PROMPT ▸ Leaving out all images, return the entries below exactly.

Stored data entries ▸
====
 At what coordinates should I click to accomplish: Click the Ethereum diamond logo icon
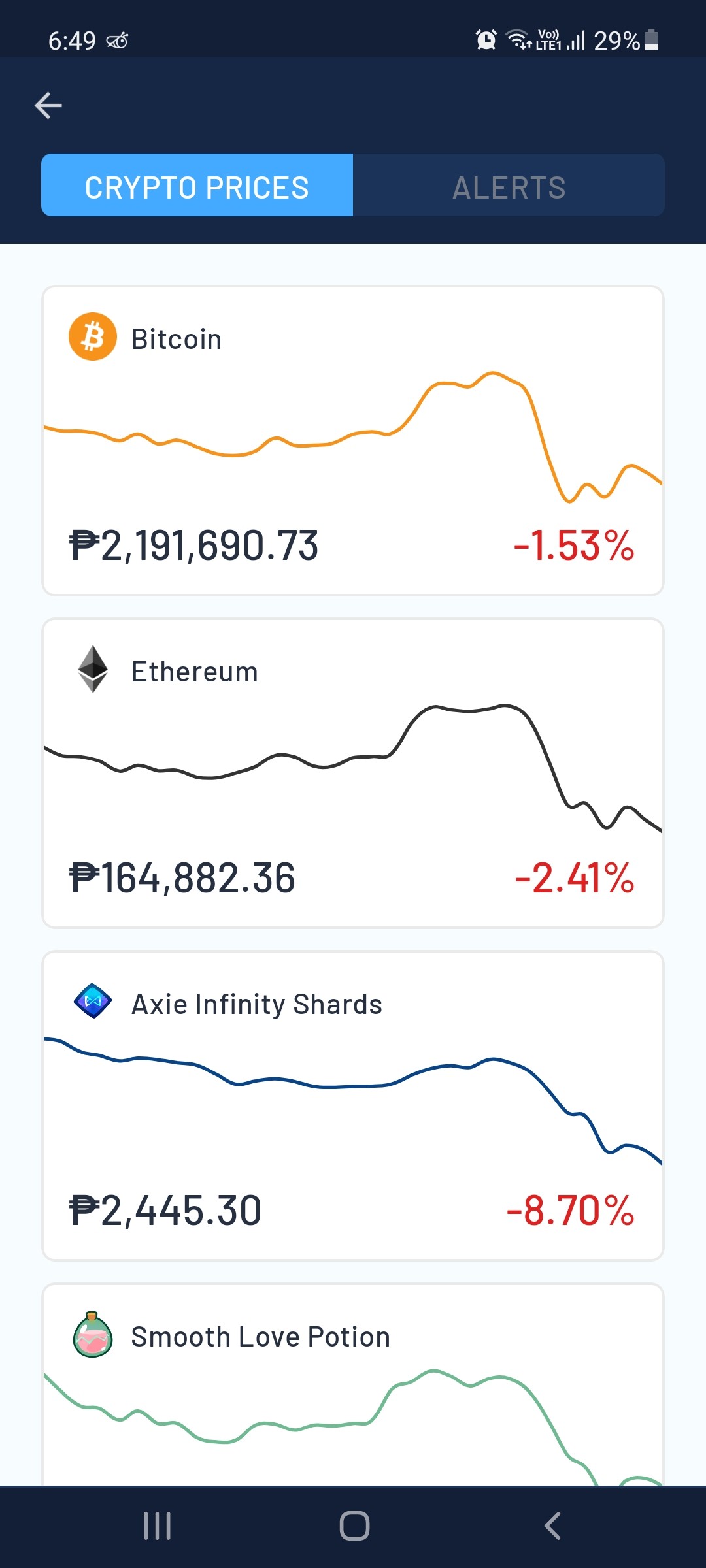click(93, 669)
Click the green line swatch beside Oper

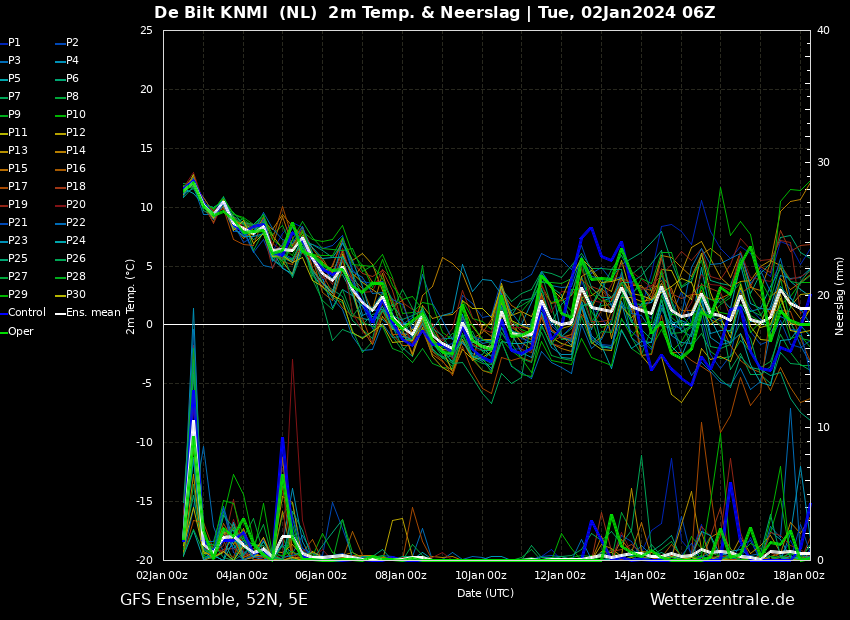pyautogui.click(x=3, y=332)
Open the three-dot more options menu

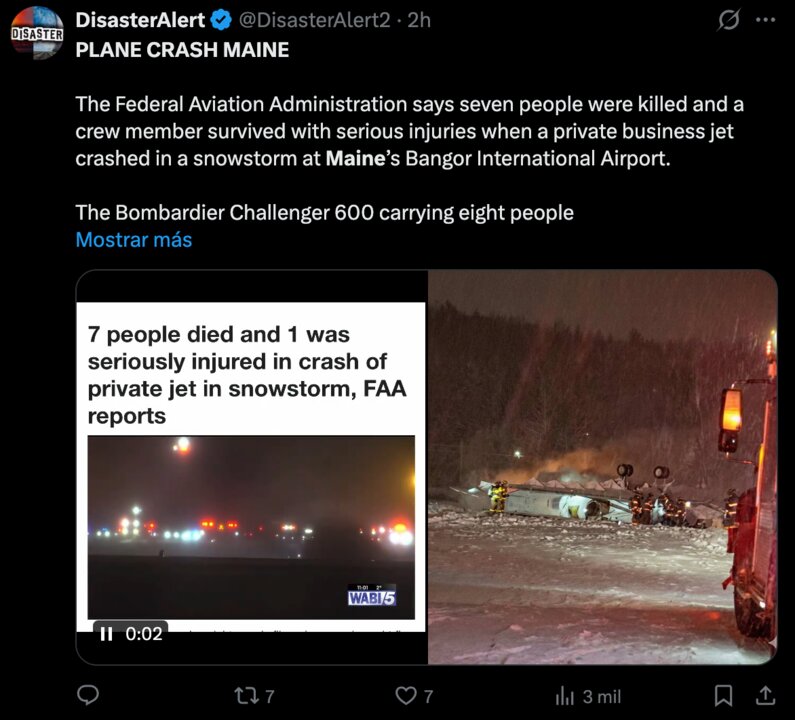[x=766, y=20]
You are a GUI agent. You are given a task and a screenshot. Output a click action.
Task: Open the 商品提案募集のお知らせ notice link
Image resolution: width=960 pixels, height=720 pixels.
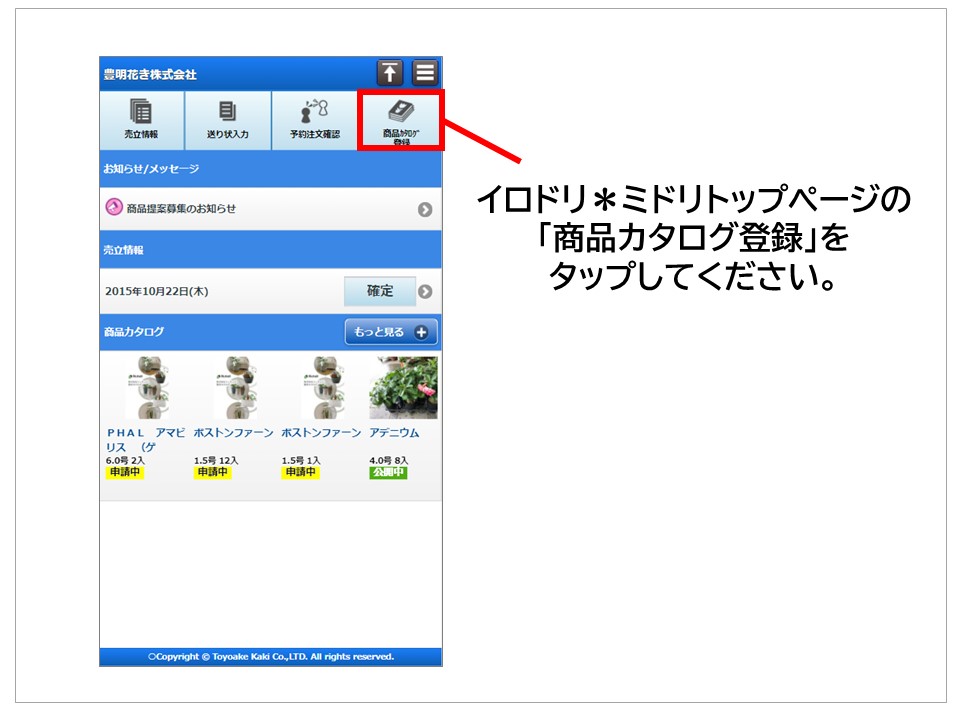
====
FINAL ANSWER ▸
 At what coordinates should I click to accomplish: Click the Ethereum diamond logo icon
click(93, 669)
Click the green line swatch beside Oper

pyautogui.click(x=3, y=332)
Open the three-dot more options menu

[x=766, y=20]
You are a GUI agent. You are given a task and a screenshot. Output a click action.
Task: Open the 商品提案募集のお知らせ notice link
Image resolution: width=960 pixels, height=720 pixels.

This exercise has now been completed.